Cómo localizaron a la mujer en Mar del Plata

El caso tomó estado público en septiembre de 2025, cuando Chilevisión difundió una investigación sobre el posible paradero de Vera. El equipo periodístico encontró en Mar del Plata a una mujer chilena que utilizaba su nombre y cuyos datos coincidían con parte de los registros disponibles.

La aparición de esas imágenes impulsó nuevas diligencias. El gobierno chileno reconoció que existían incongruencias en los testimonios utilizados para reconstruir el destino de la docente. La Justicia inició entonces un expediente destinado a determinar si se trataba de la misma persona.
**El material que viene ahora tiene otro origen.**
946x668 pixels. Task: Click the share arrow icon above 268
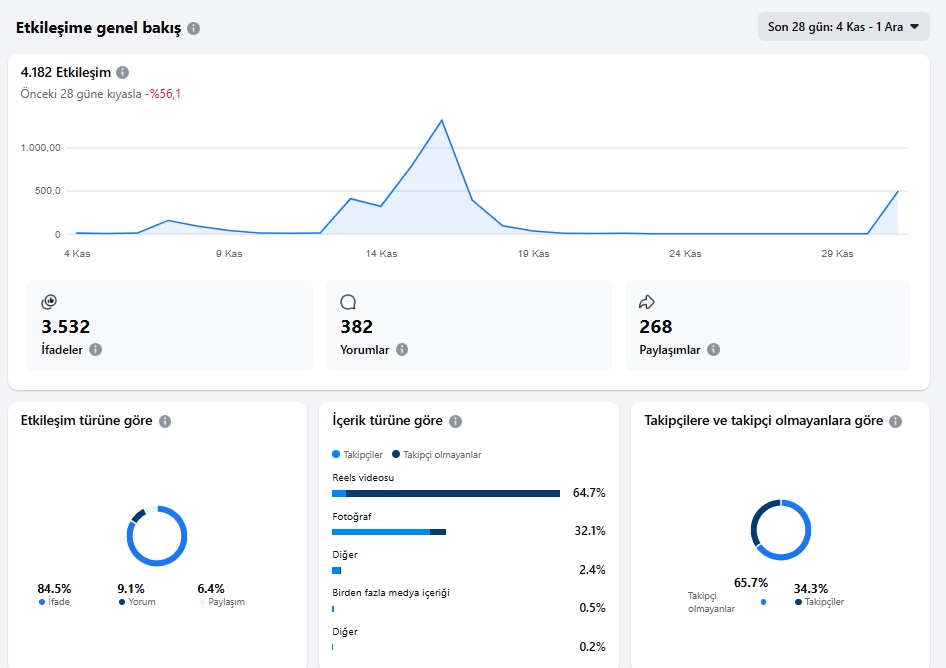647,302
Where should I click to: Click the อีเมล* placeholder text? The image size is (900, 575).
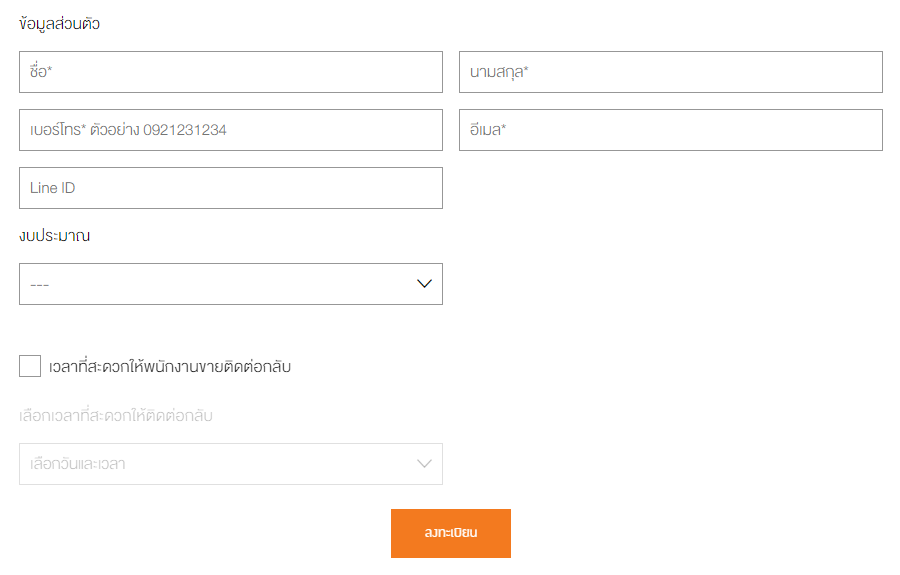488,130
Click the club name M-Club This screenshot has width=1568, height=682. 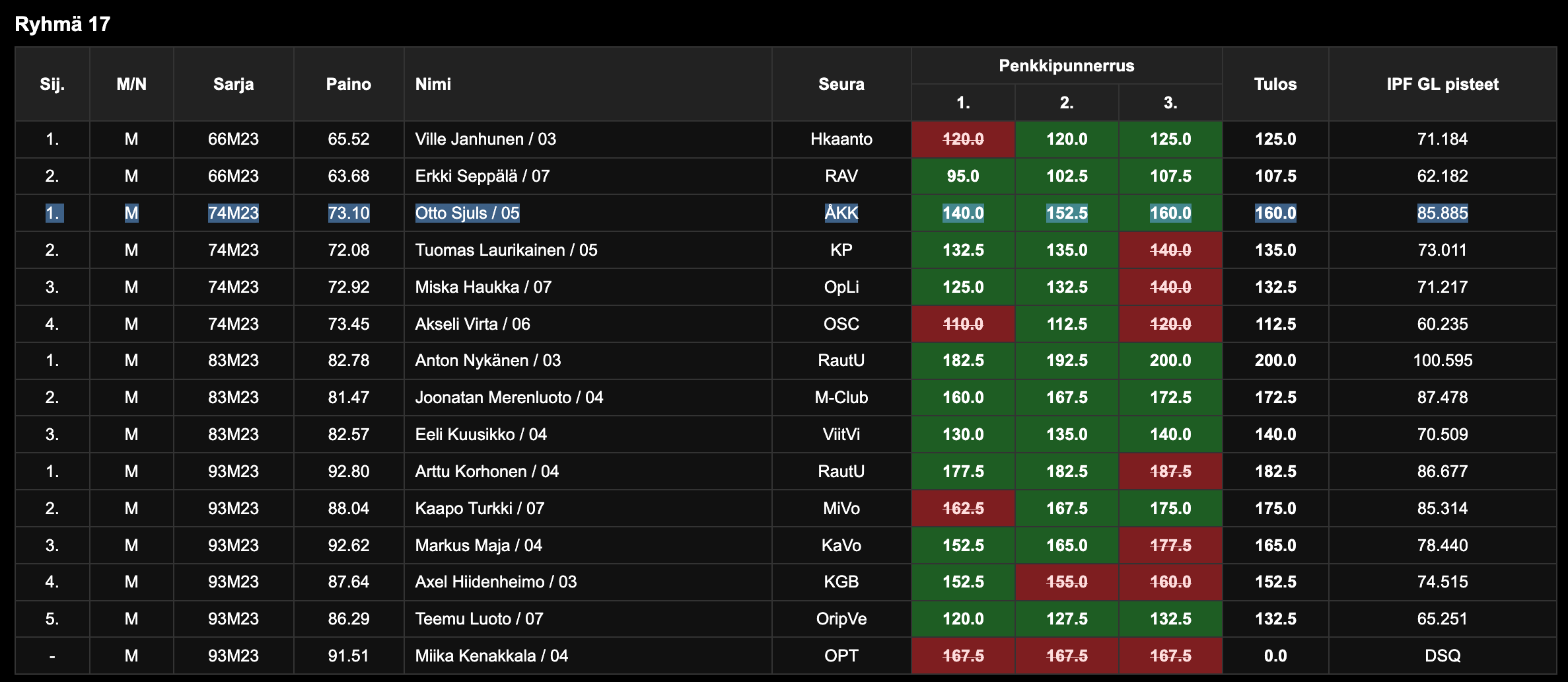tap(841, 397)
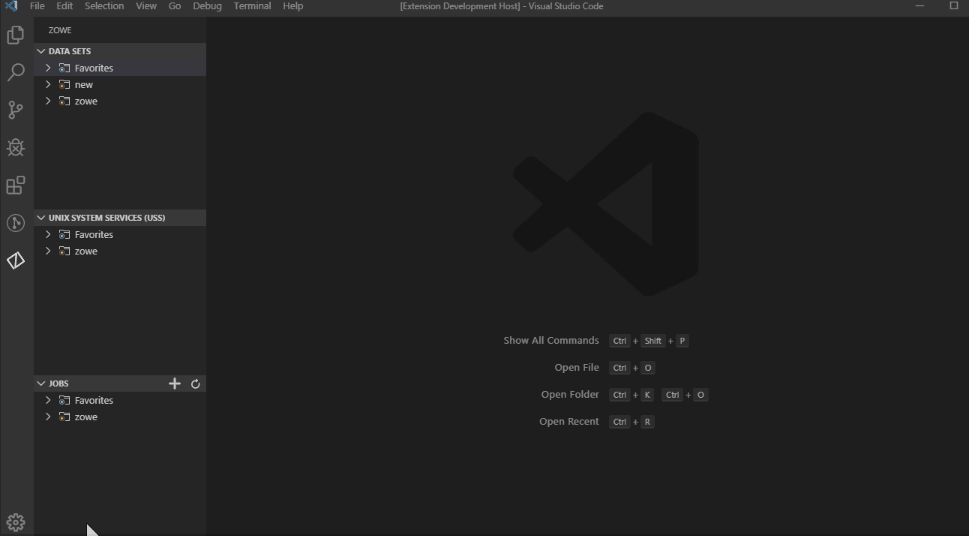The width and height of the screenshot is (969, 536).
Task: Expand zowe profile under USS
Action: point(48,251)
La prueba genética cerró la discusión sobre su identidad, pero no terminó con la investigación. El juez Álvaro Mesa dispuso que la causa continúe bajo estricto secreto y declaró reservado el contenido completo del informe de ADN.

La medida busca proteger los datos personales de Vera y de sus familiares. Solo podrá difundirse el resultado que confirma su identidad. El resto de la documentación permanecerá fuera del acceso público mientras avancen las actuaciones.

La Justicia de Chile deberá establecer ahora cómo se incorporó el nombre de Vera al listado oficial de detenidos desaparecidos. También intentará reconstruir su recorrido desde 1973, las circunstancias de su salida de Chile y los motivos por los cuales permaneció alejada de su familia.